> [WHAT THE TASK REQUIRES]:
Up to and including the line with "1024x753 pixels.", please set down the entries below exactly, starting from the first line.

> [ENTRIES SUPPLIED]:

┏━━

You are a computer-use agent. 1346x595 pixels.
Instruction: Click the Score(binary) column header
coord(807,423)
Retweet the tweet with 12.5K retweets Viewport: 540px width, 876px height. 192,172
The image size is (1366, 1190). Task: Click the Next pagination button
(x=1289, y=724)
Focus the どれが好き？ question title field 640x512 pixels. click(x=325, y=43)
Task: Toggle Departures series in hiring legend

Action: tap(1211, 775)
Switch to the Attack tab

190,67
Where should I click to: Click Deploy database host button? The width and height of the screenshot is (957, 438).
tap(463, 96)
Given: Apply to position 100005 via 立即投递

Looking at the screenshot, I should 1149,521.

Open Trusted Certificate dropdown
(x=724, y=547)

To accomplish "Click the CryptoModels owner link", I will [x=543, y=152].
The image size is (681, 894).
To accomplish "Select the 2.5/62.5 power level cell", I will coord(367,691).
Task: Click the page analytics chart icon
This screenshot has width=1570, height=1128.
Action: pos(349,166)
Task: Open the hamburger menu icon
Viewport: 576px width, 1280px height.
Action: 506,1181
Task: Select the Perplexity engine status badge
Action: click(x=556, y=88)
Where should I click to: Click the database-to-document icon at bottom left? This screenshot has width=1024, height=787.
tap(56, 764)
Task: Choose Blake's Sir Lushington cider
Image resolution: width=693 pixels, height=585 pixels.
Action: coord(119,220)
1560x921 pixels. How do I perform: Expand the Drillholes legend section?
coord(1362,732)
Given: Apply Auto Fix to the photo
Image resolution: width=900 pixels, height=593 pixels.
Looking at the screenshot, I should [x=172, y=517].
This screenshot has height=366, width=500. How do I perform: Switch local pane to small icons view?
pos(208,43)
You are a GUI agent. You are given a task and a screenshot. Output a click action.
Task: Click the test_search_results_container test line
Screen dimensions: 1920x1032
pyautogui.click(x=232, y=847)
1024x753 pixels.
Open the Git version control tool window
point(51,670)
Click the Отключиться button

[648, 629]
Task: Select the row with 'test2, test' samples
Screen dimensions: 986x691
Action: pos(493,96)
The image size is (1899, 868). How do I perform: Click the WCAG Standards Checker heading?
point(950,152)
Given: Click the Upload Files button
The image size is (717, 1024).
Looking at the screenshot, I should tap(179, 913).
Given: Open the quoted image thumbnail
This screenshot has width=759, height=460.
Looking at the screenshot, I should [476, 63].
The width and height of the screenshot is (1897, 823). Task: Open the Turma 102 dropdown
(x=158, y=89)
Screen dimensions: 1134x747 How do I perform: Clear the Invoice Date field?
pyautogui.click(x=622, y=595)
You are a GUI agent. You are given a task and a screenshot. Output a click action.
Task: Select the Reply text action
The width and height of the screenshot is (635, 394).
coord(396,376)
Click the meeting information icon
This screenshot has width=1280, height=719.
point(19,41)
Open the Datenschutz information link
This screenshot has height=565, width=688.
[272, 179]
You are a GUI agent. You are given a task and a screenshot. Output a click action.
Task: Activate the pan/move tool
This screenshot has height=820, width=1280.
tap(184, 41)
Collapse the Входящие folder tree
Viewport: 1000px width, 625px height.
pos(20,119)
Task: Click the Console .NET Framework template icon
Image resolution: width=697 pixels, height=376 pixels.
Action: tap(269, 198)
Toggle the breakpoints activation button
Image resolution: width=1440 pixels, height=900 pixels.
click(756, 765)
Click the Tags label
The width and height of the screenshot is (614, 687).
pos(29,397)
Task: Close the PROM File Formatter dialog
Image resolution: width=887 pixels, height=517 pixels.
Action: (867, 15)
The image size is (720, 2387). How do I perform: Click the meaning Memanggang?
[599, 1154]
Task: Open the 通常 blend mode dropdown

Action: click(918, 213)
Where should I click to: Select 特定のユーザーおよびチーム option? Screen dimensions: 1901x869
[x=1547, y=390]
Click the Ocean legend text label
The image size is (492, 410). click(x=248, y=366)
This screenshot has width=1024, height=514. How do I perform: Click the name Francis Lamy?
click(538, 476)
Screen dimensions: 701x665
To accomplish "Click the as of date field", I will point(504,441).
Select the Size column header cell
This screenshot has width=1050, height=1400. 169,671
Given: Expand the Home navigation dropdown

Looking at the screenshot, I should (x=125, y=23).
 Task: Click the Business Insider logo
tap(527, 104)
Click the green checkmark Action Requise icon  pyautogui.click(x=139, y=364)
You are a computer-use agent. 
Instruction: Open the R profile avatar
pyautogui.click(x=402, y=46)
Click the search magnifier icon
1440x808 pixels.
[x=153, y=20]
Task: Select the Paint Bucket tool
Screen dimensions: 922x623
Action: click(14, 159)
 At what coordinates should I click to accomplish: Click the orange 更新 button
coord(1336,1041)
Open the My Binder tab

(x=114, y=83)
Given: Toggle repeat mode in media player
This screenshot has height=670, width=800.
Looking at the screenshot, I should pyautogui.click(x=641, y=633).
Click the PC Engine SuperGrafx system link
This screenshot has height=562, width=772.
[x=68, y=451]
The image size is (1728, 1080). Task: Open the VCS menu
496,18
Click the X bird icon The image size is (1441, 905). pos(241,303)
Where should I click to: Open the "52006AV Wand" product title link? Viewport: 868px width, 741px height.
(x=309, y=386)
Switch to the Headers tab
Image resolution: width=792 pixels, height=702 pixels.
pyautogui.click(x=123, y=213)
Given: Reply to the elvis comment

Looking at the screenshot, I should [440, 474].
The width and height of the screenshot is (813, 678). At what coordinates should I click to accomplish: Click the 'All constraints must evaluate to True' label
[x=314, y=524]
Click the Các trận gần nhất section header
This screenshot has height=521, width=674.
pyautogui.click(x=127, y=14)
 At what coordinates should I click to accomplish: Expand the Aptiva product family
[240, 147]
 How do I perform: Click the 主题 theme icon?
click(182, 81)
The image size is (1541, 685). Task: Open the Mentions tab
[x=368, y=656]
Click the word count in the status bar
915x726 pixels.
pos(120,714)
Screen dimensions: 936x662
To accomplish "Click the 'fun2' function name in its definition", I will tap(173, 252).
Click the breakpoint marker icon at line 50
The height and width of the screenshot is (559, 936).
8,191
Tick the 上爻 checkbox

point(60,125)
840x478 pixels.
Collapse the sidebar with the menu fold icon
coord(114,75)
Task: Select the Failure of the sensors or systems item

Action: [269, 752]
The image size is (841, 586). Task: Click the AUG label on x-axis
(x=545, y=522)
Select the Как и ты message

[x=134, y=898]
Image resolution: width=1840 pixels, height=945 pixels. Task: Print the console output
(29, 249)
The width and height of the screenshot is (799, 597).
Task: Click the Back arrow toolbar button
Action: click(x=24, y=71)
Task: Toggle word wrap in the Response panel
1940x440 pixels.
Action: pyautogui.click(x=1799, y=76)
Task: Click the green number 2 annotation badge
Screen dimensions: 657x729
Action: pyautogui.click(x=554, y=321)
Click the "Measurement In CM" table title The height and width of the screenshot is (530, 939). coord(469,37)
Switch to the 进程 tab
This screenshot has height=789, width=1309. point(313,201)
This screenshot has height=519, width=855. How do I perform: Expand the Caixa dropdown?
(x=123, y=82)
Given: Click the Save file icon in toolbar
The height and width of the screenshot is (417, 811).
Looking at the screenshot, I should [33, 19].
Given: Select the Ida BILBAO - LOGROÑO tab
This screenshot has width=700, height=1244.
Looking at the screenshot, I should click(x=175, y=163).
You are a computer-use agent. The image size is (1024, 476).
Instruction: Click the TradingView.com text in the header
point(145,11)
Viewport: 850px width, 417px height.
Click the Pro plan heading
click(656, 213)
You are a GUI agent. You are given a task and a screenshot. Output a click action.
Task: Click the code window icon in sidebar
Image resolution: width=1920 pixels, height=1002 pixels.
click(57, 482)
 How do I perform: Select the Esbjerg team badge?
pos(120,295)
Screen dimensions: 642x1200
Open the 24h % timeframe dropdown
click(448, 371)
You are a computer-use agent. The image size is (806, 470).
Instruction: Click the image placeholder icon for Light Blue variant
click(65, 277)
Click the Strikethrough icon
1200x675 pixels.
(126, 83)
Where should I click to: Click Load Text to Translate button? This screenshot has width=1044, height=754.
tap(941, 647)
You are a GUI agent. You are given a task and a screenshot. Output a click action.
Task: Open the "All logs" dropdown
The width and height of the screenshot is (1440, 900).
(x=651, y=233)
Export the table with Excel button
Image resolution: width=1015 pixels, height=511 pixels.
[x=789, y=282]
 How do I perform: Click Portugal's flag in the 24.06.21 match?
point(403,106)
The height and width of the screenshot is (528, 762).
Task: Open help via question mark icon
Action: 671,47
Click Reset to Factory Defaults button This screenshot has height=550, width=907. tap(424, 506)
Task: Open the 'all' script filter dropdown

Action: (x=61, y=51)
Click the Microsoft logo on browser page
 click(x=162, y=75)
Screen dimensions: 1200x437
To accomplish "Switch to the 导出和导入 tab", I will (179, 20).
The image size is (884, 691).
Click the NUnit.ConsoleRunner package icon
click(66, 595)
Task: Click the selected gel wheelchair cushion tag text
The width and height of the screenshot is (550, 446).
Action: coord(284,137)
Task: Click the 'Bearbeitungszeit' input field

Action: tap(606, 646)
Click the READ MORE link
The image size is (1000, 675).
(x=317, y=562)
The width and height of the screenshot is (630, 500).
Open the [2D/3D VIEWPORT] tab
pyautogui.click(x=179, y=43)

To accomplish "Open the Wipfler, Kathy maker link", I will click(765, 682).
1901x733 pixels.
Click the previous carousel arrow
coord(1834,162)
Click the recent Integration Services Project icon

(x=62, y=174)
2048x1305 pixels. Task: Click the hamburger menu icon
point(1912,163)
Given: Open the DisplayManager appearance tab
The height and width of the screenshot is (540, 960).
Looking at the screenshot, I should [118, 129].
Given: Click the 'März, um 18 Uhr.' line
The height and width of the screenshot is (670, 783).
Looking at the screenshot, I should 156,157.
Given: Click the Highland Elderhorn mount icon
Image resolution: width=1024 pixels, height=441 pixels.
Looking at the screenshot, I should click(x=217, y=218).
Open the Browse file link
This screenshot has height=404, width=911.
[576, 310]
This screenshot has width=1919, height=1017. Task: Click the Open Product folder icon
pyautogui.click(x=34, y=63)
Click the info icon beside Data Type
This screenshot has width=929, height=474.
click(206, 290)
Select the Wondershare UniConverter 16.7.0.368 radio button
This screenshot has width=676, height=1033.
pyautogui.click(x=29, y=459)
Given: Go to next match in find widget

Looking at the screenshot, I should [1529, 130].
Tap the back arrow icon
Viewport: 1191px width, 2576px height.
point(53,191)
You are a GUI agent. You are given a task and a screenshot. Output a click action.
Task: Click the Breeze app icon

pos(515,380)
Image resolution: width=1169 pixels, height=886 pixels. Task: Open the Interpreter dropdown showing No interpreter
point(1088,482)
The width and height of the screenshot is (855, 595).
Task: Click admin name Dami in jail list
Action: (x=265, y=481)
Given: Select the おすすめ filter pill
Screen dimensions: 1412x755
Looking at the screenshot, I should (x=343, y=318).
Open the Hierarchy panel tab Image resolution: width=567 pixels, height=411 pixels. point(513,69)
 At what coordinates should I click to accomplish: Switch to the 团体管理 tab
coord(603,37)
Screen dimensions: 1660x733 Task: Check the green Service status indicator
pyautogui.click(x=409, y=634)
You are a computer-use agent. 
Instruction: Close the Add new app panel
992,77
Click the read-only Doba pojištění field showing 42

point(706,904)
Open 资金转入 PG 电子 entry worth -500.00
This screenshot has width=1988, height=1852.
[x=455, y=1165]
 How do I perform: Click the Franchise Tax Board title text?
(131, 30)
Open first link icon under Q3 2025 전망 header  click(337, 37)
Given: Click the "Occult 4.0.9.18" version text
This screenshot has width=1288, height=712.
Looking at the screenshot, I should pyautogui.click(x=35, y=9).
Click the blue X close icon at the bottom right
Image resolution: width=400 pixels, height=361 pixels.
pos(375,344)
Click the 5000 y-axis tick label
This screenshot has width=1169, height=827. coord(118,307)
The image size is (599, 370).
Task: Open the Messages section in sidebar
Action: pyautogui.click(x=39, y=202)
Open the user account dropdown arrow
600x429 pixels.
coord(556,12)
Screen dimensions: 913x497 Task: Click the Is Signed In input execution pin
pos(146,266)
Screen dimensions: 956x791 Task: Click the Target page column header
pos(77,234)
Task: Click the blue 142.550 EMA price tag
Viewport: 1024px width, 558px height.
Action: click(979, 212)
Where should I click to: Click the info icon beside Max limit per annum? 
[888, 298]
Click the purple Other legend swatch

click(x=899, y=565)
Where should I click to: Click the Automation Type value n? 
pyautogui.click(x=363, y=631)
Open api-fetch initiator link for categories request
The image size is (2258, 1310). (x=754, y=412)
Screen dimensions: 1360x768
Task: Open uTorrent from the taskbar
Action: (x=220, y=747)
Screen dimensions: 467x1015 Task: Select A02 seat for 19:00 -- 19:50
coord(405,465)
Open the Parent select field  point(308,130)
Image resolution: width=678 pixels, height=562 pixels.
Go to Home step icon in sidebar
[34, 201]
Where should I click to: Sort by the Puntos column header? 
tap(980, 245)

┗━━

> [FINISHED EXERCISE]:
You are a computer-use agent. 1346x595 pixels.
Instruction: Click the Score(binary) column header
coord(807,423)
Retweet the tweet with 12.5K retweets Viewport: 540px width, 876px height. 192,172
The image size is (1366, 1190). Task: Click the Next pagination button
(x=1289, y=724)
Focus the どれが好き？ question title field 640x512 pixels. click(x=325, y=43)
Task: Toggle Departures series in hiring legend

Action: tap(1211, 775)
Switch to the Attack tab

190,67
Where should I click to: Click Deploy database host button? The width and height of the screenshot is (957, 438).
tap(463, 96)
Given: Apply to position 100005 via 立即投递

Looking at the screenshot, I should 1149,521.

Open Trusted Certificate dropdown
(x=724, y=547)

To accomplish "Click the CryptoModels owner link", I will [x=543, y=152].
The image size is (681, 894).
To accomplish "Select the 2.5/62.5 power level cell", I will coord(367,691).
Task: Click the page analytics chart icon
This screenshot has width=1570, height=1128.
Action: pos(349,166)
Task: Open the hamburger menu icon
Viewport: 576px width, 1280px height.
Action: 506,1181
Task: Select the Perplexity engine status badge
Action: click(x=556, y=88)
Where should I click to: Click the database-to-document icon at bottom left? This screenshot has width=1024, height=787.
tap(56, 764)
Task: Choose Blake's Sir Lushington cider
Image resolution: width=693 pixels, height=585 pixels.
Action: coord(119,220)
1560x921 pixels. How do I perform: Expand the Drillholes legend section?
coord(1362,732)
Given: Apply Auto Fix to the photo
Image resolution: width=900 pixels, height=593 pixels.
Looking at the screenshot, I should [x=172, y=517].
This screenshot has height=366, width=500. How do I perform: Switch local pane to small icons view?
pos(208,43)
You are a GUI agent. You are given a task and a screenshot. Output a click action.
Task: Click the test_search_results_container test line
Screen dimensions: 1920x1032
pyautogui.click(x=232, y=847)
1024x753 pixels.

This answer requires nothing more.